Employers can now reach students from all 14 UT System institutions through a single platform called UT Connects Talent.
The new employment-matching platform aims to expand and improve employment opportunities for employers and students through algorithm technology from the company WorkFountain.
UT Connects Talent matches students and employers considered to be a good fit and then allows them to request to connect before providing users with contact information, a similar process to that on LinkedIn.
“We like to think about it as Monster.com meets Match.com for employment,” said Julie Goonewardene, chief innovation officer at the UT System.
Students who register with the platform answer questions about their interests and the type of internship or job they want. After uploading a resume, the platform will search for the job postings for the best matches and present students with their top seven results. Goonewardene said this can help students find jobs they are actually interested in.
“It can be difficult for students to understand exactly what a job entails just by reading a traditional job description,” Goonewardene said in an email.
Employers looking to post a job also answer questions to describe their ideal candidate. With the platform companies can easily advertise on social media. This allows smaller or mid-size companies that may be overlooked to connect with UT System students, Goonewardene said.
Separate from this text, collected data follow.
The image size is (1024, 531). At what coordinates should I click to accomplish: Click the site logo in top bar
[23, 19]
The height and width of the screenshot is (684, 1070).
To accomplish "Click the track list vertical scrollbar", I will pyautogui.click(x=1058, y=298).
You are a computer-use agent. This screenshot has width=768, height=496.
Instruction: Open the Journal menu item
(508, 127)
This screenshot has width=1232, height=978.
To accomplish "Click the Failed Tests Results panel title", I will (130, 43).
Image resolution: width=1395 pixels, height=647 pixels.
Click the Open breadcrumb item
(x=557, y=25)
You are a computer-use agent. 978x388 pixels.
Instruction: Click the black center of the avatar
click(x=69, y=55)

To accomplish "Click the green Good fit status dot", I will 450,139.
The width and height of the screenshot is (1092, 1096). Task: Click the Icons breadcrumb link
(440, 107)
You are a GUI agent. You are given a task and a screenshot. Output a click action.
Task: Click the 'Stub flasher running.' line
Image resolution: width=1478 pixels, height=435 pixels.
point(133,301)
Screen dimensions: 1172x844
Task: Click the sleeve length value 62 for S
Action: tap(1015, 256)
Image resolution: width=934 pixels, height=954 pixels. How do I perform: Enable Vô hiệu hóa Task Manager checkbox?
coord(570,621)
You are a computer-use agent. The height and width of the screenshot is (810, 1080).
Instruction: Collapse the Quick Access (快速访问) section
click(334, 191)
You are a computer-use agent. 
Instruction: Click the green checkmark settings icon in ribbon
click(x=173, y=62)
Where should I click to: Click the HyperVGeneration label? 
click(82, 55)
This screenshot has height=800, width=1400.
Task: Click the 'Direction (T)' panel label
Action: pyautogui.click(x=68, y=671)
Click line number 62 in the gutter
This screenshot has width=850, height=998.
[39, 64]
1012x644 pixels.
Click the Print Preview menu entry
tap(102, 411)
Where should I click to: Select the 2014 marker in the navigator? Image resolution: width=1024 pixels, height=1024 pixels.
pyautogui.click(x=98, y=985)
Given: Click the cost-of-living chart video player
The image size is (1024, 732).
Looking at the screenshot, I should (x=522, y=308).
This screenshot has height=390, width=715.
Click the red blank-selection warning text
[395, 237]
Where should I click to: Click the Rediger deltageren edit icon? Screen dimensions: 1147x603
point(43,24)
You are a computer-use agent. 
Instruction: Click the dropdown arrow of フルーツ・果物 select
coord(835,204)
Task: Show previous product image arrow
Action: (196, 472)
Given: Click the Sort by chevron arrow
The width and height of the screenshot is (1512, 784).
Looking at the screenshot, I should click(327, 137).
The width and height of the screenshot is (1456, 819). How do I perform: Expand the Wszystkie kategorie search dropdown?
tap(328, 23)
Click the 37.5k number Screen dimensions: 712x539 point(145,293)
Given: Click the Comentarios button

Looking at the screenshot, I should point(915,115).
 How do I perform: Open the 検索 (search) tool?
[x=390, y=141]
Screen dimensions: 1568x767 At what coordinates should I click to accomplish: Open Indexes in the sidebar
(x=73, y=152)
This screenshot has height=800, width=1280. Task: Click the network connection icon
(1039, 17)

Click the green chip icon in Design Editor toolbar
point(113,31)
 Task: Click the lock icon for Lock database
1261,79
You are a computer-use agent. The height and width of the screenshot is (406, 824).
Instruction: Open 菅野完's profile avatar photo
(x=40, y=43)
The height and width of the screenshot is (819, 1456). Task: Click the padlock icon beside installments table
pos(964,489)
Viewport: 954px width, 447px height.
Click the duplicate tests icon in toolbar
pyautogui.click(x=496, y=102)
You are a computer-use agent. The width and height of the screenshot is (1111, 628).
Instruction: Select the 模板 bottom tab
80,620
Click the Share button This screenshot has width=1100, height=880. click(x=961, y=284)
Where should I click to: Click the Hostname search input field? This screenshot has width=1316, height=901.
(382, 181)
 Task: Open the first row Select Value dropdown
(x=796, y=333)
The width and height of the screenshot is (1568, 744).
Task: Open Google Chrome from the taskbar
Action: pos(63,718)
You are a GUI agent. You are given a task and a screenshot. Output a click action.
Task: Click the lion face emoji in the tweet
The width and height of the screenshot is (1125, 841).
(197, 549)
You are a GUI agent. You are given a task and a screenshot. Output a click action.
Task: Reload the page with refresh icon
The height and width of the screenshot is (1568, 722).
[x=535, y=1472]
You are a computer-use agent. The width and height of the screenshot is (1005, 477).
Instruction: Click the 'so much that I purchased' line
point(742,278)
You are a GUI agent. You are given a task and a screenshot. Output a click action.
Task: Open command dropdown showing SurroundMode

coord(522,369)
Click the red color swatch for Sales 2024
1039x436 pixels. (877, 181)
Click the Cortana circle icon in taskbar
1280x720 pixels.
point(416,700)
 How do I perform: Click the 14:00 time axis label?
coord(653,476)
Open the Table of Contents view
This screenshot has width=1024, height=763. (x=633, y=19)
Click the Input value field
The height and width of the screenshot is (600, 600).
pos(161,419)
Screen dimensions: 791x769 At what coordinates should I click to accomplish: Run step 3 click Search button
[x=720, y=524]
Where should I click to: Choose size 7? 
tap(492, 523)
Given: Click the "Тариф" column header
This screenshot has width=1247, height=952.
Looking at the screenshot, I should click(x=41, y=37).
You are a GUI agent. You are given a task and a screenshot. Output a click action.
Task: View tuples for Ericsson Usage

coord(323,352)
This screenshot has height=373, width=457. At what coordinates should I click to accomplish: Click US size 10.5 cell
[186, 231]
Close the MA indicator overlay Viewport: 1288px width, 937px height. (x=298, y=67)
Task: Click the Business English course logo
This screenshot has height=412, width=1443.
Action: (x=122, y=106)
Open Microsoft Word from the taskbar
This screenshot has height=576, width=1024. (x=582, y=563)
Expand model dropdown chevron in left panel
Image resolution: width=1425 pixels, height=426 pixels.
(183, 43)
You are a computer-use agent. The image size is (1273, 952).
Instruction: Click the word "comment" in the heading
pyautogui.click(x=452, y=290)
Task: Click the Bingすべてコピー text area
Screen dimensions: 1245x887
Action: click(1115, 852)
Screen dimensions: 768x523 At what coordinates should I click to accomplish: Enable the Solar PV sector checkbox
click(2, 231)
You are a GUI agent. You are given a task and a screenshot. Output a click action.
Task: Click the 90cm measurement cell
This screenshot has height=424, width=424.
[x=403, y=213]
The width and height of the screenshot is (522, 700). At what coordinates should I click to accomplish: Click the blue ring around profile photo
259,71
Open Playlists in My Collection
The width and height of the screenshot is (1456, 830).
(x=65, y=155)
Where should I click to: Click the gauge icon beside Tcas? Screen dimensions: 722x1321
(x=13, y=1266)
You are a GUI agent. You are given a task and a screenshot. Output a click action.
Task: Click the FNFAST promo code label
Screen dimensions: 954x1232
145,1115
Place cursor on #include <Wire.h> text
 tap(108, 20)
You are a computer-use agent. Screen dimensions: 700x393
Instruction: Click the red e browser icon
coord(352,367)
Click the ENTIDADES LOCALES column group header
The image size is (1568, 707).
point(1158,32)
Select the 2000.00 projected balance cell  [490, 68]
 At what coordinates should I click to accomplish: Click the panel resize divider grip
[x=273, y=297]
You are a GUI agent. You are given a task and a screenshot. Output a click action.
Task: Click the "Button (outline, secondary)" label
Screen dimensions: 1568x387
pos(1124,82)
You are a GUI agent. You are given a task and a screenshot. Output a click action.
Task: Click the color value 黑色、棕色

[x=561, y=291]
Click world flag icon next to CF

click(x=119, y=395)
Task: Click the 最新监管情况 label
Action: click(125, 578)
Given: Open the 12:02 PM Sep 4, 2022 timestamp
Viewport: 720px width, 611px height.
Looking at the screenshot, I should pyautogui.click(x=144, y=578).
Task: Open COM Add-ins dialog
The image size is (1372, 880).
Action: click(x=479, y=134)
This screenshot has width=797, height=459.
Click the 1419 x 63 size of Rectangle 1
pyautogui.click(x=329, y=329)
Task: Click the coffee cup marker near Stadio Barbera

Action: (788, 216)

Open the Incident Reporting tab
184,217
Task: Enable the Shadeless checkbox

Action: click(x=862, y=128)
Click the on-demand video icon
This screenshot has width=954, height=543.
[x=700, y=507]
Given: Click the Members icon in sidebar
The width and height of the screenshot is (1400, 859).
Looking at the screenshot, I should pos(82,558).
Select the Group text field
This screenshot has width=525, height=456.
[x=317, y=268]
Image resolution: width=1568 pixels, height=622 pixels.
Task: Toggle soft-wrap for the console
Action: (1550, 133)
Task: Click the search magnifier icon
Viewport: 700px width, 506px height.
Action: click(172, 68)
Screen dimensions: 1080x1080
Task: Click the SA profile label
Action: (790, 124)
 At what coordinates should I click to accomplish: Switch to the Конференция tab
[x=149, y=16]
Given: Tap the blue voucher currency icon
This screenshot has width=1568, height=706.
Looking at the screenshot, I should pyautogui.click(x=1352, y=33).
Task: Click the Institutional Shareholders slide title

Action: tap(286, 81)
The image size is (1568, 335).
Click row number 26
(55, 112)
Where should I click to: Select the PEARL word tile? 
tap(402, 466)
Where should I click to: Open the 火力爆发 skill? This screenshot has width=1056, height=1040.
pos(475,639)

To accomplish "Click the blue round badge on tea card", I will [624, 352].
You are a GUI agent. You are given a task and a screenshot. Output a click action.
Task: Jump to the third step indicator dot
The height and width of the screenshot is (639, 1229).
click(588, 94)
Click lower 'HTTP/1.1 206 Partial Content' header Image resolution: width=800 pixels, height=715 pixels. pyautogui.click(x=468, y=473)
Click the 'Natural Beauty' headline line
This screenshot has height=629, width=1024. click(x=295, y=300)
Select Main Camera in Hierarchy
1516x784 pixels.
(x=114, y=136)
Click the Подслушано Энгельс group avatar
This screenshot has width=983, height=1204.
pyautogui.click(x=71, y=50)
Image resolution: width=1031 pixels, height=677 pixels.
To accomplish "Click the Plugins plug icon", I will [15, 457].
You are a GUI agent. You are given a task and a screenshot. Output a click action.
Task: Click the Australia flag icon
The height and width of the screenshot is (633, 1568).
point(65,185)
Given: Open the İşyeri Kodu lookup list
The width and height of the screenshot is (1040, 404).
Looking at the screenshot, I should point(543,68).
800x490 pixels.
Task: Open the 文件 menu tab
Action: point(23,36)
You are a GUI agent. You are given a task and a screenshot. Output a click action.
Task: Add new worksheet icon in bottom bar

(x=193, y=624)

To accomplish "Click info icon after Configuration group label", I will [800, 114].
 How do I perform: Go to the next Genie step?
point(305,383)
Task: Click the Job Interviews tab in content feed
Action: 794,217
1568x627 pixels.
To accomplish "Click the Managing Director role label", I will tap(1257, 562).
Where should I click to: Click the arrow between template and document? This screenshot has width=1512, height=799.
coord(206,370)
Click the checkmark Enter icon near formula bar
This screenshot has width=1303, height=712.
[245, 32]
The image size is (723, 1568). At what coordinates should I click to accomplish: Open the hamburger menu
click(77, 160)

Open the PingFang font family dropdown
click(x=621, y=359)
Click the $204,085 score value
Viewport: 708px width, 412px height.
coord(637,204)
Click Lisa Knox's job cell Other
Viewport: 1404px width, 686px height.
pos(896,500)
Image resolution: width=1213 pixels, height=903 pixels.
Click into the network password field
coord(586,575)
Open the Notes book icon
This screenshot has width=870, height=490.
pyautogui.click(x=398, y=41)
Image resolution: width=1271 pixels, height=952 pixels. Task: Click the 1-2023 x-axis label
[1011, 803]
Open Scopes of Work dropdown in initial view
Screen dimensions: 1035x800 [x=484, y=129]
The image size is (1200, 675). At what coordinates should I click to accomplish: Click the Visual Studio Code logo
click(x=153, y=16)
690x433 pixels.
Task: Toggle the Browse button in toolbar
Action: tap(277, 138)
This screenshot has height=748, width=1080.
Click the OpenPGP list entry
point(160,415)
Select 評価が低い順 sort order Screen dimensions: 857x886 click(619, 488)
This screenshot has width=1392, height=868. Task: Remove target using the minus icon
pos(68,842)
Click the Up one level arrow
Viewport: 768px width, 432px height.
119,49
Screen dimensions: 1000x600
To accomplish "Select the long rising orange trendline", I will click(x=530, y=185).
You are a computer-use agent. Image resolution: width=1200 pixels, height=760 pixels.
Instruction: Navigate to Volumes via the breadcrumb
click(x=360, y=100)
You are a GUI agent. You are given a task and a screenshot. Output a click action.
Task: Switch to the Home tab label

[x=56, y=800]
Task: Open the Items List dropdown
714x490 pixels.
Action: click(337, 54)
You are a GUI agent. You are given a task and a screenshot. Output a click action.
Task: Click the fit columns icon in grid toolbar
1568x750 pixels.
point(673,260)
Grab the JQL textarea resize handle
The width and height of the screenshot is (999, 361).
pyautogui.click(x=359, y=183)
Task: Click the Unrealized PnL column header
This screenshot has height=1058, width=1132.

“There will be large companies in the system and it’s for all sizes,” Goonewardene said. “But it particularly helps small and mid–size companies who don’t have large human resource departments.”
The platform is available for free to all UT System students, and a posting fee for employers will help pay for the costs of rolling out the platform and for past pilot programs at UT Tyler, UT Rio Grande Valley and UT El Paso. The platform costs about $1,045,000, according to UT System spokesperson Karen Adler.
UT Tyler’s pilot program currently has 98 students registered, said Rosemary Cooper, UT Tyler’s Director of Career Success. When a job is posted on UT Connects Talent, it is also integrated into UT Tyler’s career management system and interested students are prompted to create a UT Connects Talent profile.
“UT Connects Talent will allow the institution to provide a new level of career service that was not previously available,” Cooper said.
A similar pilot program for UT Austin is in the early stages of planning. There is currently no central career management system at UT Austin, but UT students have access to different job and internship platforms and resources from each college or department.
Sophia Bogat, a physics and astronomy alumna, is currently looking for internships before going to graduate school. Bogat said she would be open to using the UT Connects Talent platform, but has found that networking and having connections is still more helpful than looking for jobs online.
“I went to an astronomy conference the other day and it was the best thing I could have done,” Bogat said. “All my friends have gotten jobs by having connections.”
Goonewardene said students should still take advantage of their institutions’ career services to find employment opportunities.
“This is just another tool to add to their toolbox,” Goonewardene said. “This is a collaborative effort with our institutions to help our students find jobs and create the lives they want for themselves.”